Perhaps I will not need the armchair. I had an idea. The newly refurbished kitchen, at least the half refurbished kitchen has a high window. I have decided to buy two bar stools, tile the windowsill in black granite to match the work surfaces and acquire one of those large china coffee mugs that want to be a Starbucks paper cup. When particularly desperate, I could ask the nice man who drives the big red bus for golfers and tourists to come round and park in front of the kitchen window. I could stare out; pretend I am back in the city. I have it all planned. I will do the school run in the morning, buy the newspapers, and head for my little piece of London. I will turn on the Gaggia coffee maker, perhaps I will queue up by the sink for a while and leave some money in the children's toy till. I think that would work. The other advantage to my sill cafe is you do not need friends in Starbucks. If you sit there on your own, you feel not odd, but urban and busy. "Too busy for friends right this minute. Too busy thinking of romance.

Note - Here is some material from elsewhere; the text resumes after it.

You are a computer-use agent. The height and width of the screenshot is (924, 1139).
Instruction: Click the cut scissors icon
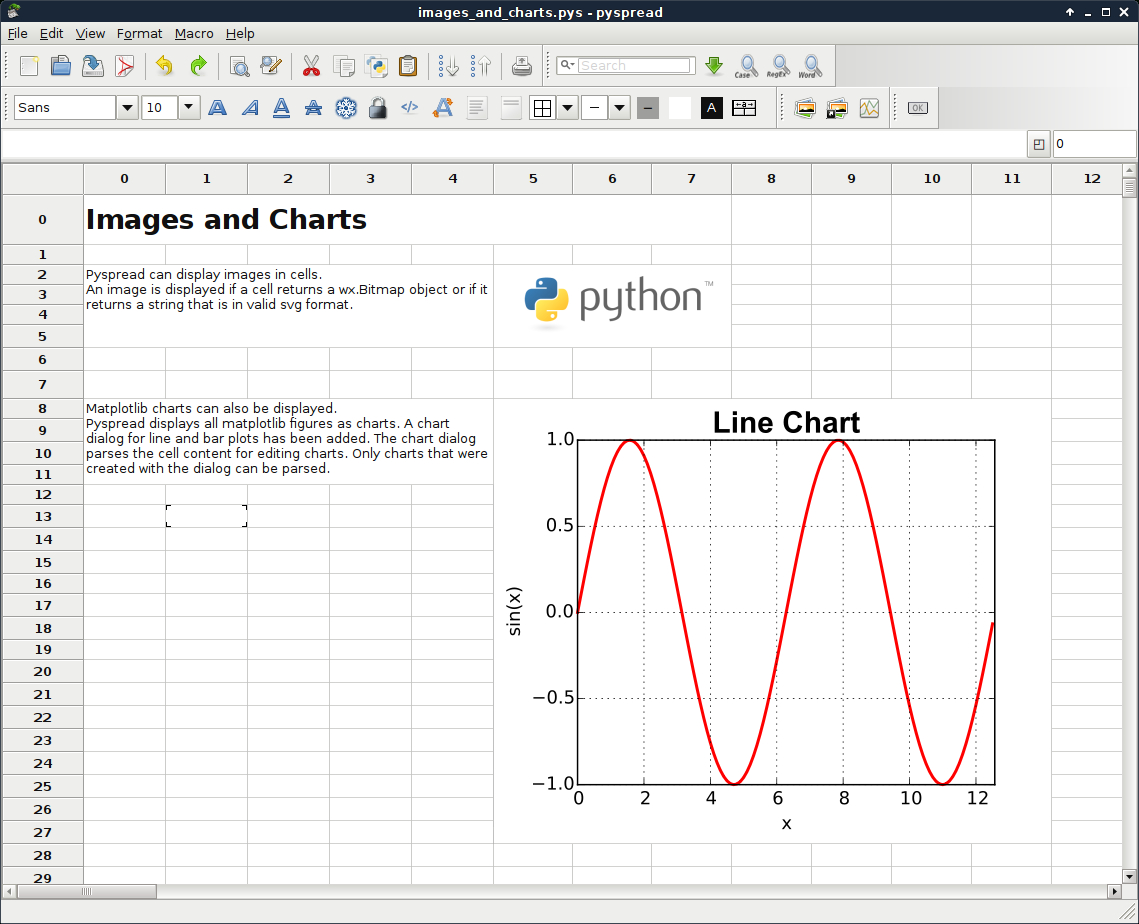[x=311, y=66]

Too busy planning my career. Too busy writing this screenplay. I only just have time for this latte and one more piece of caramel shortbread." Alternatively, if my lonely coffee stop palled, I could always say to another mother: "Come round for a coffee. I will meet you at my windowsill. Ten'ish."

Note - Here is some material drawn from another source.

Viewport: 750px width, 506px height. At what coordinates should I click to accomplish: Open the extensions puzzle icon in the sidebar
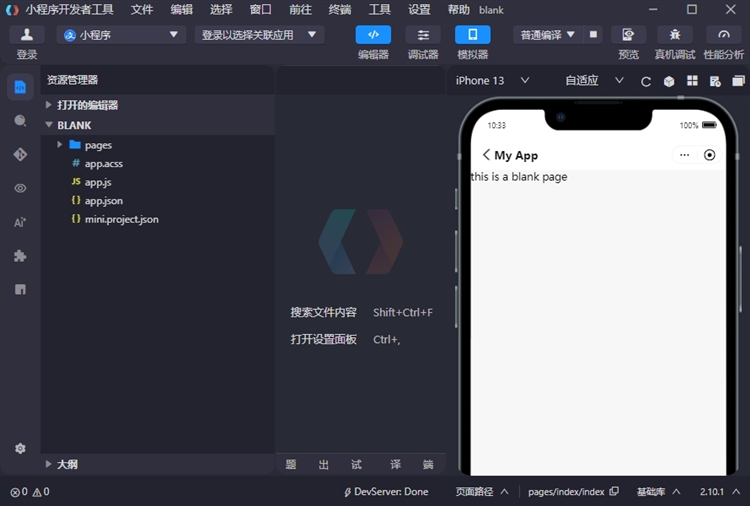coord(20,256)
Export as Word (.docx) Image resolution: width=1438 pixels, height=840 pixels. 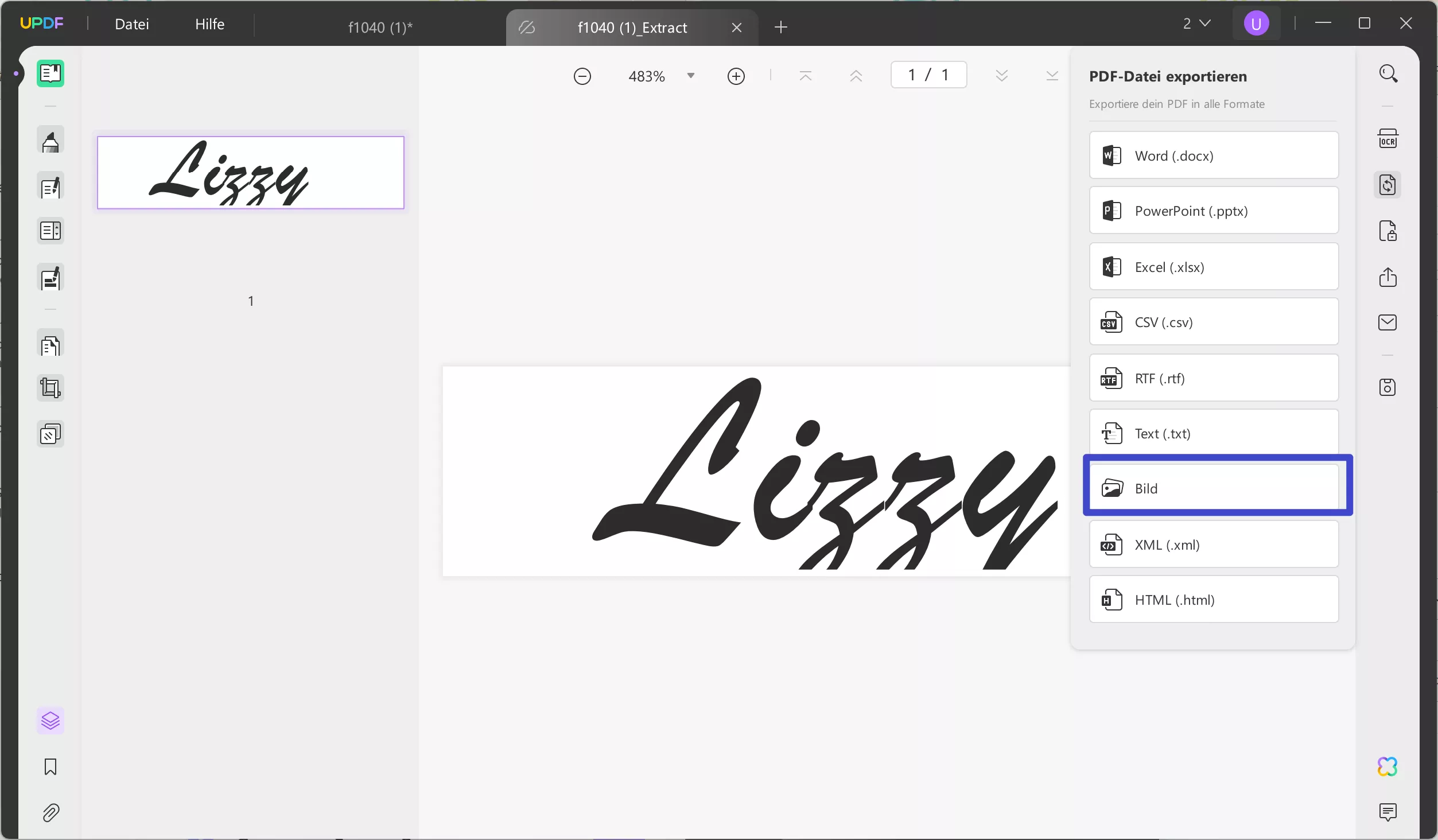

God knows, I need more coffee these days. I blame the osteopath for telling me to cut down on caffeine. If people stopped telling me what to do, I would not have the urge to go out and do the opposite. I also blame my caffeine cravings on the fact that we are due to move on Wednesday. We were due to move on Tuesday but pushed it back a day to buy our way back into the builders' affections after making them shift the bath. I went up to the cottage this morning. In fact, I went up to cottage three times within five hours. I suspect the builders have started hiding in my pantry when they see me coming. The plumber moves more slowly than they do. Or perhaps he cannot fit. I said to him: "Thank you for moving the bath." He did not say anything in return; at all; he just looked at me. He could have been thinking: "In this light, when she stands like that, she looks like Kate Moss" but I do not think he was.

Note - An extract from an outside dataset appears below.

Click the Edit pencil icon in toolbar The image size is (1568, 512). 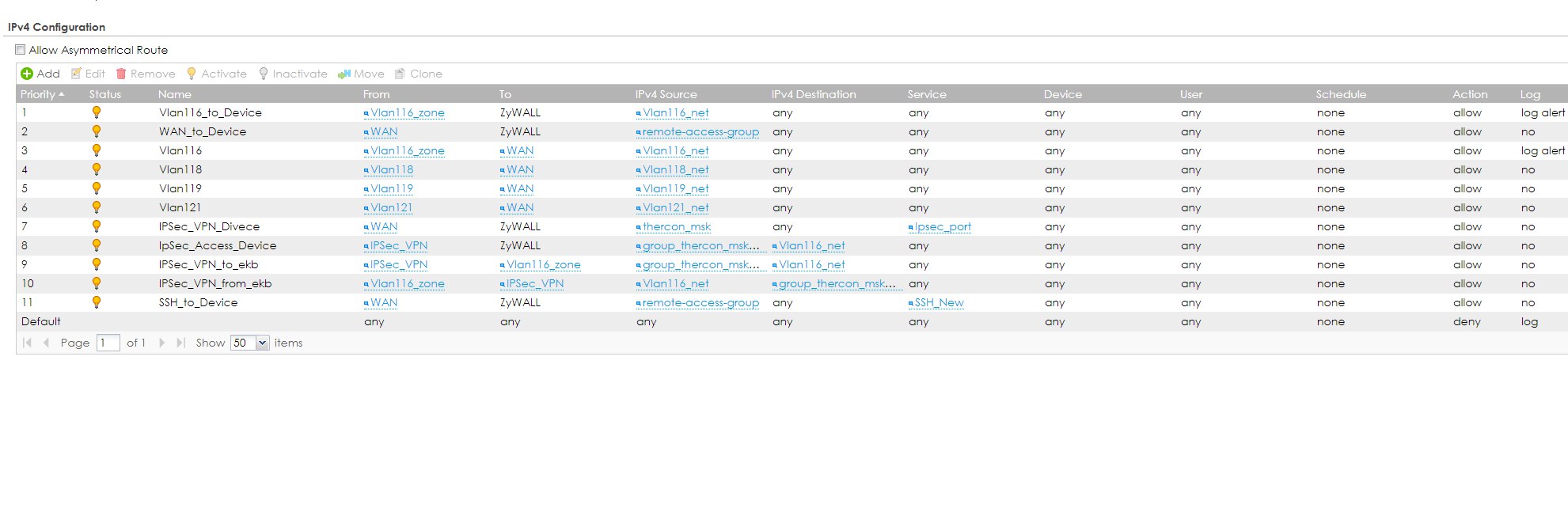coord(76,74)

There seems to be so much to do. Every problem knocks on to create another problem. Damp has started coming through the walls of the family living room and the kitchen. They have only just been painted. They have to be repainted with a silicone product. The decorator was already miserable because he painted everywhere several weeks ago, then electricians and plumbers ran cables down his walls. He said to me this morning: "This has been my worst job for 10 years. I am three or four weeks behind. " I felt quite guilty. So guilty I could not bring myself to ask him to repaint the two walls of the hearth which he lovingly tinted a warm pinkish colour to match the red square tiles underneath the stove. Yesterday, I picked out beige and duck egg green curtains. I think the curtains may insist on the hearth being beige. I am going to let them tell him.